### SET PROBLEM
In the blog posts below, what post did David Petraeus resign from after admitting to being unfaithful?

Friday, November 23, 2012

Life After Trauma

This is a brief bit from a blog I stumbled upon by a survivor of childhood abuse. So many of us walk the same road, trying to forgive ourselves for not knowing, for not doing better, for not being better...

...But there is also LIFE after trauma, a spacious world of possibility surrounding and surpassing moments of regression. In fact, that’s what I most wanted to put into writing today—that the very best way I’ve found to keep bad memories at bay is to invest myself in the present. Looking into my daughters’ eyes just to study their blue, to count the laugh lines ringing their irises… Folding the laundry with fingertips attuned to the interplay of threads, each filigreed whorl of cotton… Holding the bitter of coffee and the sweet of cane sugar on my tongue a few seconds longer… Pressing snooze to slide like a puzzle piece into the curve of my husband’s back, to soak in our collective warmth before the day… Turning the music loud in my earphones and feeling, with all my heart, the beauty of this unpredictable, compassion-won life I’m living.

Tuesday, November 13, 2012

The Petraeus Affair: How we can deal with another public scandal

According to David Petraeus' ex-spokesman, the retired army general who resigned as CIA director last week after admitting to being unfaithful, “deeply regrets and knows how much pain this has caused his family.” 
And of course, those of us who have walked in his wife Holly Petraeus' shoes are undoubtedly thinking..."oh really!" I highly doubt it. He might know how much pain it's causing him, having to resign from a job in which he's routinely celebrated, even having a now-infamous biography written about him.
He might know how horrible it feels to watch a loyal and supportive powerhouse wife deal with betrayal. Though publicly she's "furious", I suspect that privately she's brought to her knees – though I doubt for long.
But I don't think he knows how much pain this has caused.
I, however, do. I not only can imagine but know the excruciating moment when those gnawing gut feelings that something's not right are confirmed and I wish I could turn back the clock and un-know it. I know the shock of discovering that not only was the other woman sleeping with my husband, I was unwittingly in collusion – offering up support and the occasional meal, inviting her into my home. Just like Holly Petraeus.

### COLLECTED MATERIAL
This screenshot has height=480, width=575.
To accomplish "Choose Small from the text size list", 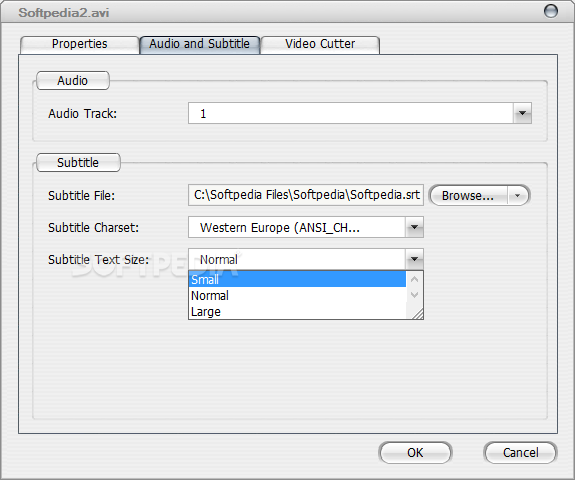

### THE REPLY
CIA director